En sus últimos días en Mariupol, bajo el fuego, los adultos del refugio donde se escondía la familia de Dasha habían dejado de comer y se limitaban a beber té para ahorrar comida para sus hijos.
Entre las 50 personas que vivían con ellos en condiciones similares a las de una tumba se encontraban los que habían sobrevivido al horrible bombardeo del cercano refugio de la comunidad local en el Teatro Dramático de Mariupol el 16 de marzo.
Los supervivientes, que entraron por casualidad en su sótano una noche, dijeron a la familia que sólo 100 de las 800 personas que se calcula que se refugiaron seguían vivas. Las estimaciones oficiales dicen que al menos 300 murieron.
Dasha, de 21 años, abrazada a su querido pitbull Zara, reproduce un vídeo de uno de los escasos viajes que hizo a la superficie durante esas semanas. Muestra lo que parecen ser misiles Grad disparados a 90 grados directamente hacia una zona civil densamente poblada, mientras ella grita en el fondo.
Su padre, Maksym, dice que ese mismo día le pidieron que intentara recuperar a una persona discapacitada atrapada en un piso cercano que no había podido llegar al refugio.
Mientras intentaban sacarlo, dice que los rusos aparecieron con un lanzamisiles y dispararon.
“La trayectoria era casi plana; bombardeaban directamente los barrios”, recuerda Maksym con incredulidad.
Su casa, situada en el corazón devastado de la ciudad, fue bombardeada en repetidas ocasiones, y más vídeos de teléfonos móviles muestran agujeros hechos con garras en el techo de su apartamento.
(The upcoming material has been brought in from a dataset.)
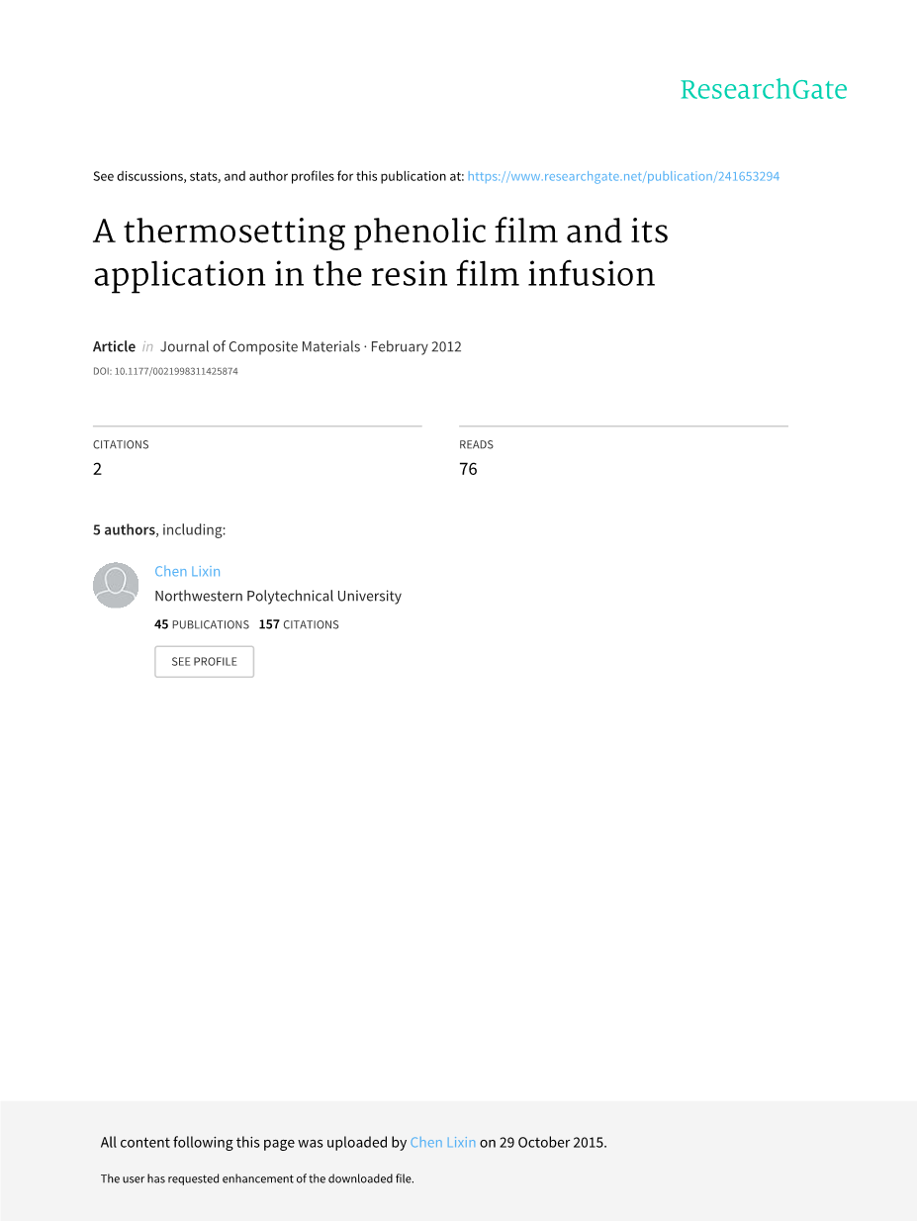Click the READS column label

pos(476,444)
Un misil incendió el sótano donde se escondían y casi los quemó hasta la muerte.
“Todo el mundo gritaba mientras luchábamos por salir, era como el Titanic”, dice Dasha, recordando el horror.
“El problema está en los que no pueden correr”, añade.
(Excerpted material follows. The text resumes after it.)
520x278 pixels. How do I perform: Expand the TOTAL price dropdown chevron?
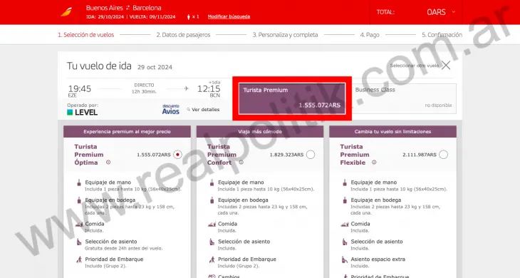click(x=453, y=12)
En el centro médico improvisado detrás de ellos, Nadezhda, de 57 años, que acababa de llegar de Mariupol y sufría una herida causada por la metralla, dice que su tía se quemó viva porque nadie pudo trasladarla al sótano a tiempo cuando cayeron los misiles.
“Son los ancianos, los discapacitados, los enfermos y los heridos los que más me preocupan”, dice entre lágrimas confusas mientras los médicos voluntarios le atienden la pierna.
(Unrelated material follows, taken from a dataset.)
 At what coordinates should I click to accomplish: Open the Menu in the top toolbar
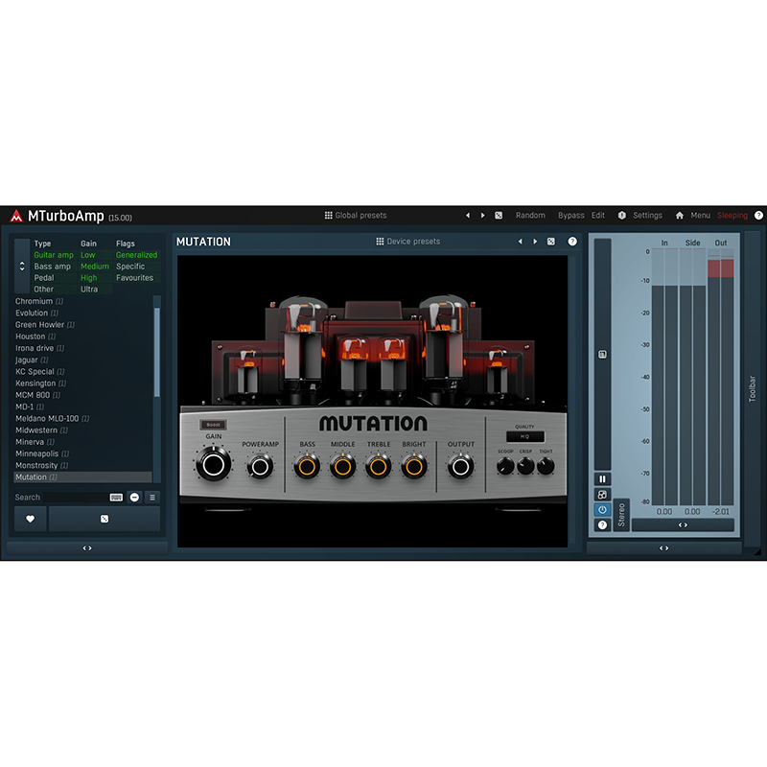point(699,215)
“Mi tía se asfixió por el humo en su cama sin darse cuenta de lo que le pasaba. Luego su cuerpo se quemó”.
“¿Y los que dejamos atrás?”
Para Alisia, como para todos los que llegan a los centros de acogida de Zaporizhzhia, ponerse a salvo no significa que la pesadilla haya terminado. Reúne a sus hijas, a su madre, a su gatito y unas cuantas bolsas de plástico con sus pertenencias, para llevarlas más al oeste. Pero las cicatrices son profundas.
Su marido, Roman, de 40 años, también trabajador de un banco, sigue atrapado en el territorio ocupado por los rusos, ya que cedió su plaza en el autobús que las llevó a un lugar seguro para otras mujeres y niños. No hay forma de comunicarse con él, por lo que su única esperanza es que se una a un nuevo convoy para ponerse a salvo.
Su hermano y su sobrina, mientras tanto, siguen atrapados en las afueras de la ciudad. Lo último que supo fue que se habían quedado sin comida y que planeaban intentar caminar más de 200 km hasta Zaporzhizha.
Antes de partir, Alisia también pasó tres días bajo el fuego yendo de refugio en refugio para intentar encontrar a los padres de su marido, que vivían en otro barrio. Ellos también están desaparecidos.
Su casa, mientras tanto, es arrasada y su vida destruida.
“Supongo que intentaremos ir a otras partes de Europa para empezar una nueva vida”, dice, visiblemente aturdida.
Detrás de ella llega un nuevo flujo de desplazados de Mariupol, que parpadean atormentados por la luz de la franja. Arrastran lo poco que han conseguido salvar de sus vidas.
“¿Pero qué pasa con el resto de mi familia que no logró salir? Los ancianos que viven solos. Los que no pudieron llegar a los refugios”.
“Sólo puedo pensar en los que dejamos atrás”.